Jon Briggs (born 24 January 1965) is an English television, radio presenter and narrator.  He is best known for his voice-over work, and particularly as the British voice used by Apple Inc.'s Siri virtual assistant software.

Career
Briggs's voiceover credits include appearing as the voiceover statistician in over 1,800 episodes of the BBC TV quiz show The Weakest Link (2000–2012, 2017) and as continuity announcer for BBC Radio 2 (1996–2009) and Channel 4 (1988–1990). Briggs was the first presenter on air when QVC launched in the UK in 1993. Briggs also provided the narration for the start of the drum and bass song "Blood Sugar" by Pendulum.

Briggs's radio credits include the breakfast show Oxford AM for BBC Radio Oxford (1985–1987), the breakfast show Morning Edition for BBC Radio 5 (1990–1992), Night Ride for BBC Radio 2 and The Weekend Wireless Show for LBC (1998–2003). His reporting credits include BBC Radio 4's  PM,  Today,  The World at One and The World Tonight, as well as travelogue and transport programmes Breakaway and Going Places.

Briggs now works as a conference moderator and facilitator and owns the London-based artists' agency Excellent Talent Ltd.

In October 2017, he was a contestant on the celebrity version of the UK quiz show Pointless. 

In July 2019, Briggs co-presented BBC Radio 4's "Voice in the Machine" episode of the Archive on 4 series.

In November 2020 Briggs launched the podcast You're On the Air! talking to UK broadcasters about the skill of broadcasting.

Siri 
In 2007 Briggs recorded his voice for text-to-speech software developed by ScanSoft, later acquired by Nuance Communications. In 2011, Nuance's software was used by Apple Inc. for their British Male version of Siri, the personal assistant application for Apple devices. Briggs's voice is renamed "Daniel" for these purposes.

■ TASK DIRECTIONS
Write the passage that would come next in the Jon Briggs biography above, beginning after its final sentence.

■ EXTRACTED INFORMATION
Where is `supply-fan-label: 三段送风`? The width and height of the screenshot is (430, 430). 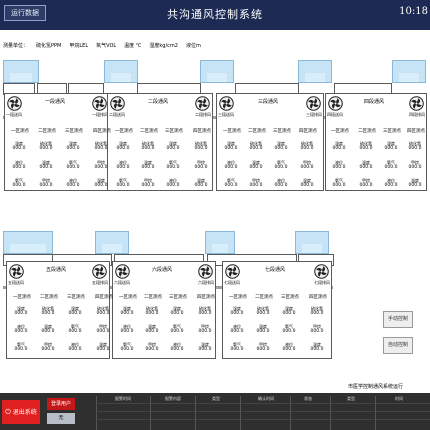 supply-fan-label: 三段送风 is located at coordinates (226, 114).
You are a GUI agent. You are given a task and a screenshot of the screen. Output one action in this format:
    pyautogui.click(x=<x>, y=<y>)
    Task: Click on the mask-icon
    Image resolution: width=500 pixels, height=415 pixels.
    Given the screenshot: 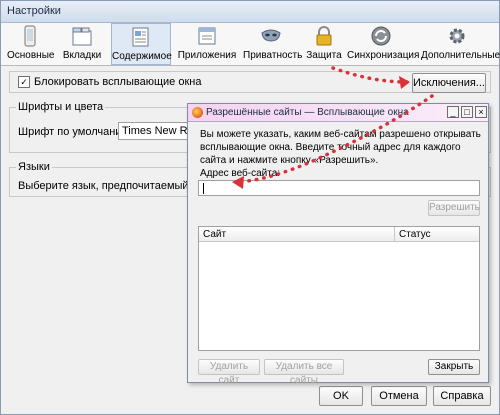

--

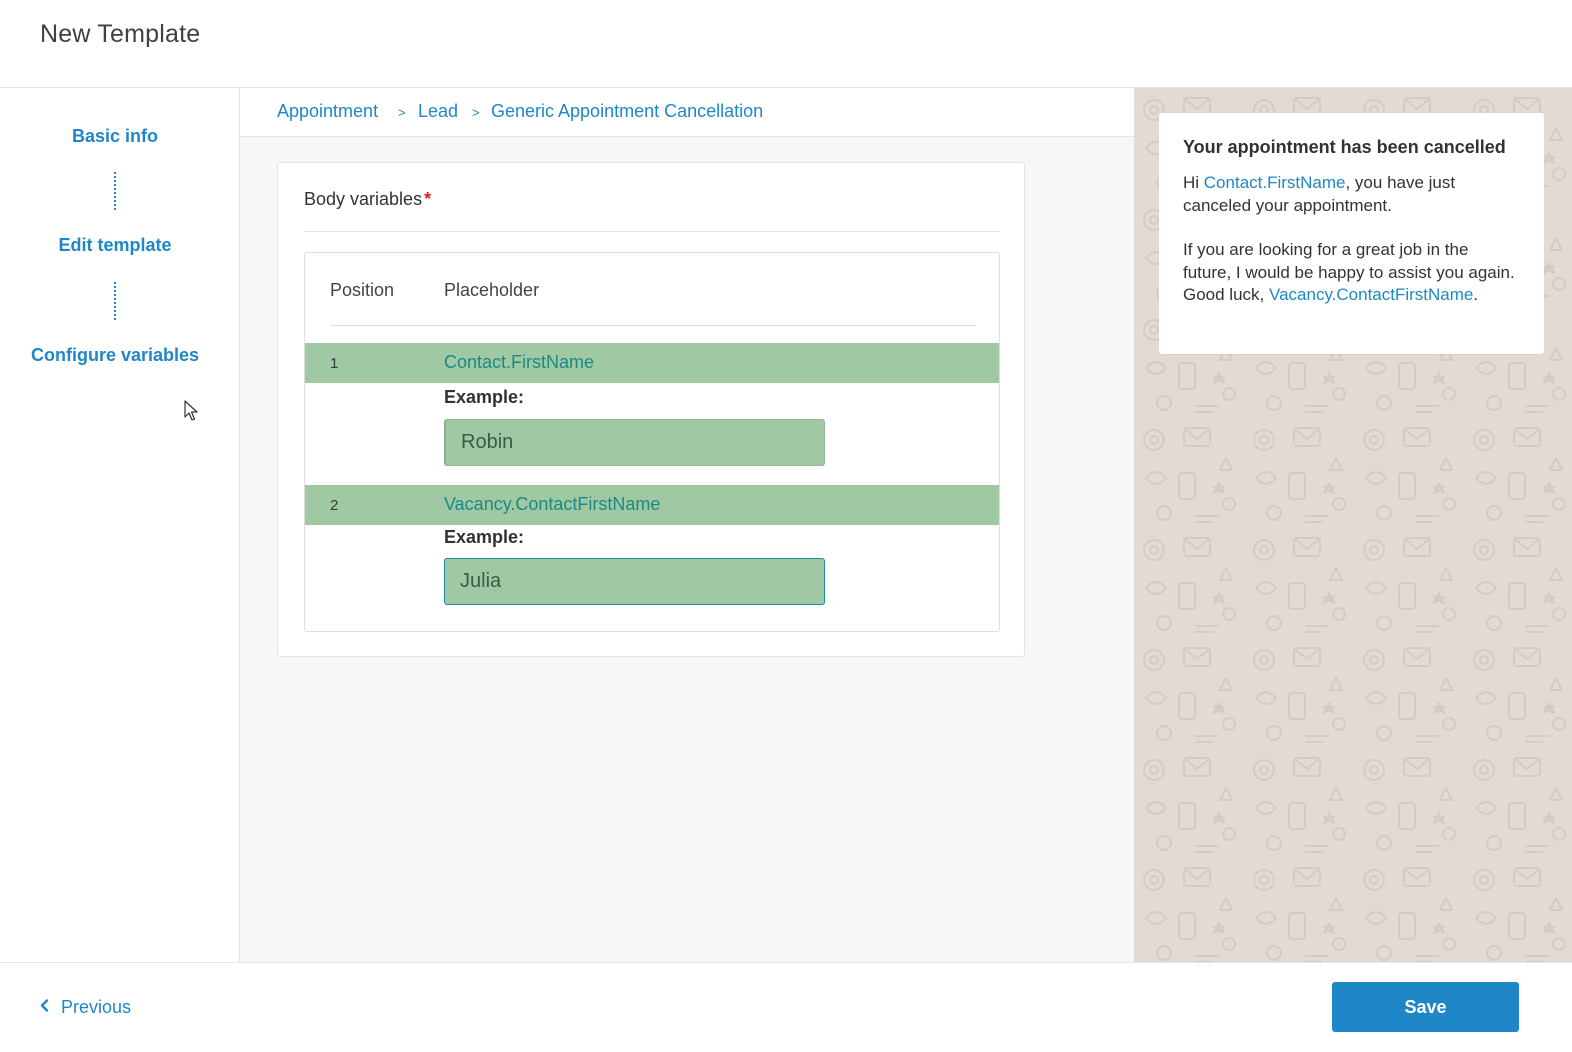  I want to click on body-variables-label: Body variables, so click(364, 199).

■ EXPECTED ANSWER
The voice is also the default British voice for Voice-Over on the iPhone, built-in software found within accessibility. This software reads everything out on the screen to enable blind and visually impaired people to use a phone independently. 
It has been rumoured that "Daniel UK” was dropped as the default Siri British Male voice option once Apple realised that Jon Briggs' voice was actually a well-known voice in the UK, as Apple wanted the voices used to be "anonymous" unknowns. However, he is available as an option in Settings, as above.
The Daniel UK voice has since become an internet meme, particularly in meme compilations, for the absurd things that can be said in the monotone voice.

References

External links
www.jonbriggs.com — Jon Briggs's website.
www.youreontheair.co.uk - Podcast website

https://www.youtube.com/watch?v=fJLxEvL6eCo — BBC Radio 2 Voice Party Video from The Jeremy Vine Show
The iconic voices of technology - BBC Technology "Meet the real Siri, and other iconic voices of technology"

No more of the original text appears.